Today we journey as pythonauts into the world of particle systems and fast 3D graphics, manipulating thousands upon thousands of little dots in mere milliseconds! We accomplish this with two Python modules, PyOpenCL and PyOpenGL. This is a port of my C++ OpenCL tutorial, but with much less code and all the splendors of numpy.
What you’ll need:
- numpy (at least version 1.4)
- PyOpenCL(for now, Mac users will need to build from git)
- the code
- A graphics card and driver that support OpenCL
Let’s get started!
First lets take a look at the files we will be dissecting
- important files main.py part2.py part2.cl initialize.py - support files glutil.py vector.py timing.py
You can go ahead and run python main.py to see the code in action. The way our particle system works is that we have some collection of particles, really just 3D points in space, each with it’s own lifetime. Every time we loop we want to update the positions of our particles based on some set of rules (e.g. gravity, initial velocity) and decrease their lifetime a little. When the lifetime of a particle reaches 0 we set it back to its original position and reset its lifetime. So we want to structure our code so that we initialize the positions of the particles first, then every frame we update and render them.

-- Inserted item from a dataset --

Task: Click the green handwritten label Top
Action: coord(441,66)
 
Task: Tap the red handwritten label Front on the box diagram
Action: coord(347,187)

main.py is responsible for setting up the OpenGL environment using PyOpenGL and GLUT, providing mouse and keyboard interaction as well as a run loop for our program. So now we have some 3D space we can look around by clicking and dragging (left and right mouse buttons) or hit ‘q’ to quit and ‘t’ to print out timing of the update function.
Once we have our environment we need to setup some particles, for this look in initialize.py. The first function you will see is function_np which creates several numpy arrays and sets their values using numpy slice operators. If that’s a little confusing, it may be easier to follow the fountain_loopy function which does the same thing but with a (slower) for loop. Essentially we are randomly placing the particles on a flat donut in the x, y plane. They each start with an initial velocity in the same direction as their position and a random lifetime. We also make an RGBA color array so that each particle can have its own color.

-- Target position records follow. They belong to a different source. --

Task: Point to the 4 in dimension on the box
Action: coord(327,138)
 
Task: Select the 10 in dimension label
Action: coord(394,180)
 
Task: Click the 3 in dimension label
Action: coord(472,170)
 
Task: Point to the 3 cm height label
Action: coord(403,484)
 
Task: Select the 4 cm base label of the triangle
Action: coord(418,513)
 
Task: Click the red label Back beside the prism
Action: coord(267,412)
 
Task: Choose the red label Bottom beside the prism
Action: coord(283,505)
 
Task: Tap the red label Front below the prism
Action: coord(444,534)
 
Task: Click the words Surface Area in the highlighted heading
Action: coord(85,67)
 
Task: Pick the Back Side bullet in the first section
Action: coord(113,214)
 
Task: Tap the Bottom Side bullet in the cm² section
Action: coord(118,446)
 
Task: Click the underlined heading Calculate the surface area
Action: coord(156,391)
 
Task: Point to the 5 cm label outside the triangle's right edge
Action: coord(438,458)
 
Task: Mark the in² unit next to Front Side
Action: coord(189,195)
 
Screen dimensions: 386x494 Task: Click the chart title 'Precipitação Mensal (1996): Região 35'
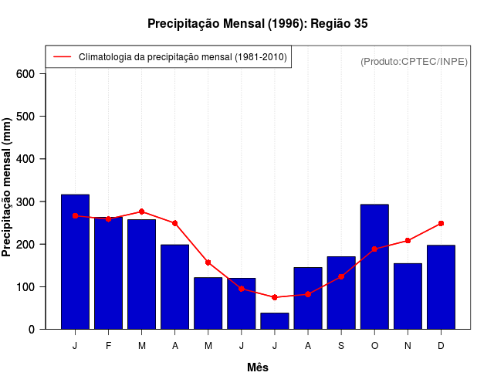[x=258, y=24]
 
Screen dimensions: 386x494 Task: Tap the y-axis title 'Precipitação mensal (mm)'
[x=7, y=188]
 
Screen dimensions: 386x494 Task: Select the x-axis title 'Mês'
[x=258, y=367]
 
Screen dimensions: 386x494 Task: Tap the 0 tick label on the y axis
[x=32, y=330]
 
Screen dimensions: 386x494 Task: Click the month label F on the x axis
[x=108, y=346]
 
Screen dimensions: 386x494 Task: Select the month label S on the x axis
[x=341, y=346]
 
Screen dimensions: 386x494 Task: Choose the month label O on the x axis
[x=374, y=346]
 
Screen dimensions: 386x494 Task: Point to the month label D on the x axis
[x=441, y=346]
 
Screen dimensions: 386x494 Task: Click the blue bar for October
[x=374, y=267]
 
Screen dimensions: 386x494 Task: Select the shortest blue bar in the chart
[x=275, y=321]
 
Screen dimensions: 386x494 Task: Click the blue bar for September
[x=341, y=293]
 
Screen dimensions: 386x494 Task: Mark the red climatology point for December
[x=441, y=223]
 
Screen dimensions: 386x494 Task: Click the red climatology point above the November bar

Notice the fountain function at the bottom, which just calls the fountain_np function and creates Vertex Buffer Objects (VBO) out of the numpy arrays. Presumably when you go on to make your own OpenCL/OpenGL code you will start with your own numpy arrays and this is a key point for setting up your memory on the GPU. If you want OpenCL to be able to act on OpenGL memory (without making copies) you will need to prepare VBOs (or render buffer objects with clImage which should be the subject of a later tutorial) before you go to OpenCL. Luckily its dead simple with PyOpenGL
from OpenGL.arrays import vbo pos_vbo = vbo.VBO(data=pos, usage=GL_DYNAMIC_DRAW, target=GL_ARRAY_BUFFER) pos_vbo.bind()
Now lets look in main.py to see how the initialize functions are called and the results are passed into OpenCL.
#set up initial conditions (pos_vbo, col_vbo, vel) = initialize.fountain(num) #create our OpenCL instance self.cle = part2.Part2(num, dt) self.cle.loadData(pos_vbo, col_vbo, vel)
Here num and dt are defined at the top of main.py, which are user parameters for how many particles to make and essentially how much simulation time passes each frame. Now we get to the OpenCL, we’ve made an instance of a Part2 class. Then we call loadData with the vbos and velocity array.
Interfacing with OpenCL
Let’s take a look at what the constructor and loadData are doing in part2.py
self.clinit() self.loadProgram("part2.cl"); self.num = num self.dt = numpy.float32(dt)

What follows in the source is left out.